The Basics of ECG Interpretation (Part 3 – Waves, Segments & Intervals)
Waves
As the ECG trace is recorded there are a series of upwards and downwards deflections created that represent atrial and ventricular depolarization and repolarization. These are known as the ECG waves.
The P wave is the first positive deflection on the ECG. It is a small smooth contoured wave and represents atrial depolarization. Atrial repolarisation is not visible as the amplitude is too small. The normal P wave is:
< 120 ms in duration (3 ‘small squares’)
< 2.5 mm in amplitude in the limb leads
< 1.5 mm in amplitude in the chest leads
Positive in lead II and negative in lead AVR
The second wave seen on the ECG is the QRS complex. The QRS complex is a series of 3 deflections that represents ventricular depolarization. It is less than 0.12 seconds in duration (3 ‘small squares’) under normal circumstances.
By convention the first deflection in the complex, if it is negative, is called a Q wave. A Q wave represents the normal left-to-right depolarization of the interventricular septum. A normal Q wave is:
< 40 ms wide (1 ‘small square’)
< 2 mm in amplitude
< 25% of the depth of the QRS complex
Small Q waves are usually normal, but if they exceed the normal criteria listed above they are termed ‘pathological Q waves’ and can be indicative or an evolving or past myocardial infarction.

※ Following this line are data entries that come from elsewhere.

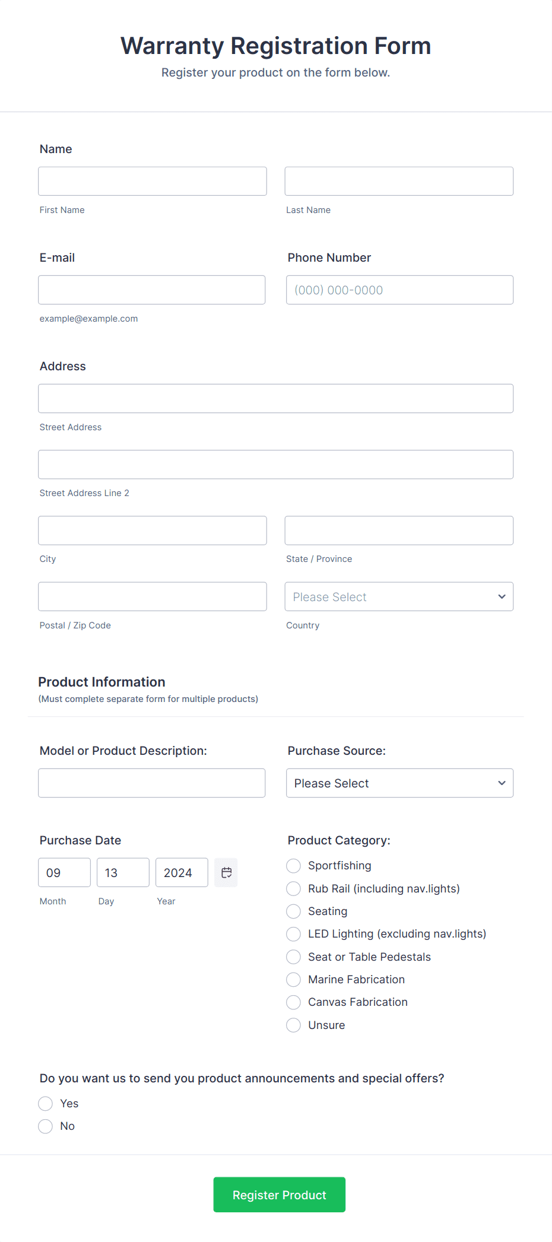Focus the Street Address field
This screenshot has width=552, height=1242.
click(276, 398)
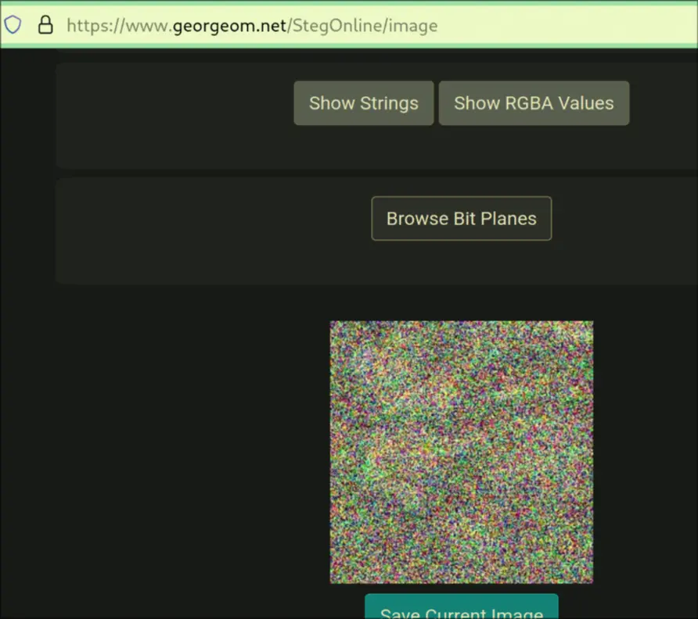The height and width of the screenshot is (619, 698).
Task: Click the center of the noise image
Action: [x=461, y=452]
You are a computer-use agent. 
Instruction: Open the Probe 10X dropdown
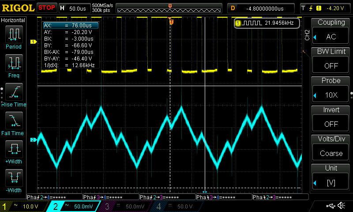(x=331, y=89)
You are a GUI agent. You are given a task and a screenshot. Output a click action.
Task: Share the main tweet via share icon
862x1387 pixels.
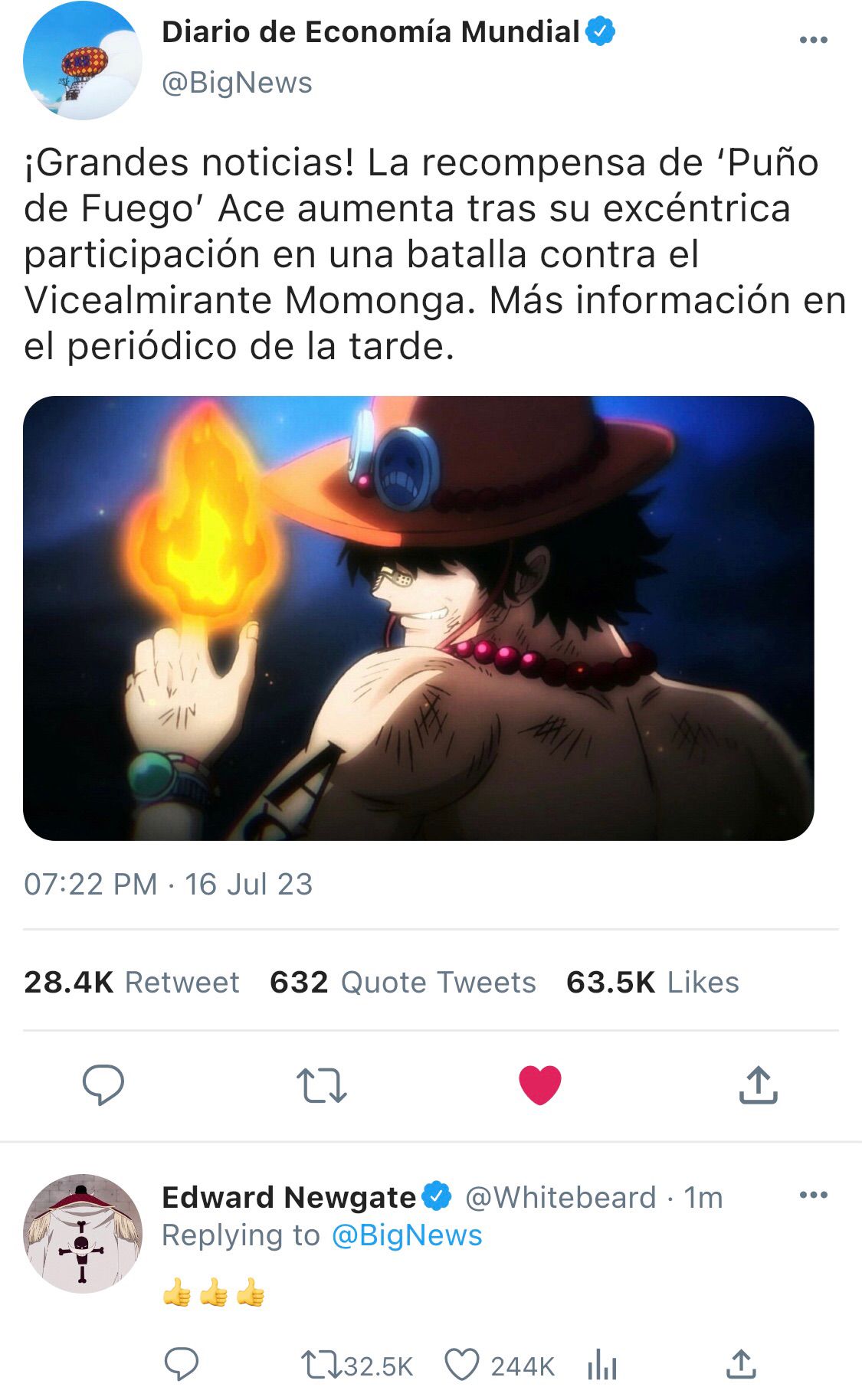pyautogui.click(x=758, y=1084)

The first positive deflection in the complex is called an R wave. This is the largest wave in the QRS complex and represents depolarization of the thick ventricular walls.
A negative deflection after an R wave is called an S wave. This small wave represents depolarization of the Purkinje fibres. S waves travel in the opposite direction to the R waves because the Purkinje fibres spread throughout the ventricles from top to bottom and then back up though the walls of the ventricles.
The positive deflection seen on the ECG tracing following the QRS complex is called a T wave. T waves represent ventricular repolarization. A normal T wave is:
Positive in all leads except V1 and AVR
< 5 mm in amplitude in the limb leads
< 15 mm in amplitude in the chest leads
Figure 1. The ECG waves. © Medical Exam Prep
This ECG can be further divided into segments and intervals. These are useful when assessing for certain types of pathology. It is important to recognize that segments and intervals are different entities. Segments should be examined to look for deviation from the isolectric line whilst intervals should be analysed with reference to their duration.
Segments
The PR segment commences at the endpoint of the P wave and ends at the start of the QRS complex. It represents the duration of the conduction of electrical impulses from the AV node to the bundle branches and Purkinje fibres. The PR segment is isoelectric under normal circumstances but deviation can occur in the presence of pericarditis and atrial ischaemia.
The other major segment is the ST segment, which commences at the end of the S wave (the J point) and ends at the beginning of the T wave. The ST segment is also isolelectric under normal circumstances as the atria are relaxed and the ventricles contracted and there is therefore no visible electrical activity. The most important causes of ST segment deviation are myocardial ischaemia and infarction, with ischaemia causing ST depression and infarction causing ST elevation.
The TP segment commences at the end of the T wave and ends at the beginning of the P wave. This segment represents the isolectric line and shoud always be the baseline point of reference when assessing the other segments.
Figure 2. The ECG segments. © Medical Exam Prep
Intervals
The PR interval commences at the start of the P wave and ends at the start of the QRS complex. It represents the time taken for the electrical impulse to be conducted through the AV node. It is between 0.12 and 0.20 seconds (3-5 ‘small squares’) under normal circumstances. The PR interval is prolonged (> 0.20 seconds) in the presence of 1st degree heart block and is shortened (< 0.12 seconds) in the presence of certain pre-excitation syndromes.
The QT interval commences at the start of the QRS complex and ends at the endpoint of the T wave. It represents the duration of time taken for the ventricles to depolarize and repolarize. The normal QT interval is less than 440 ms under normal circumstances and tends to be longer in women. There are numerous causes of a prolonged QT interval including electrolyte disturbance (hypokalaemia, hypocalcaemia and hypomagnesaemia), hypothermia, drugs, congenital syndromes and myocardial ischaemia.
Figure 3. The ECG intervals. © Medical Exam Prep
Summary
In this series of 3 articles we have presented the absolute basics of ECG interpretation. If the following framework is followed then you should be able to grow in confidence and start to be able to recognize patterns of pathology and move onto more advanced interpretation.
In summary the method we suggest for interpreting an ECG is as follows:
Measure the rate
Assess the rhythm
Calculate the QRS axis
Examine the waves
Examine the segments
Measure the intervals
If these 6 steps are followed methodically most abnormalities should become apparent and you will be very unlikely to miss any significant pathology.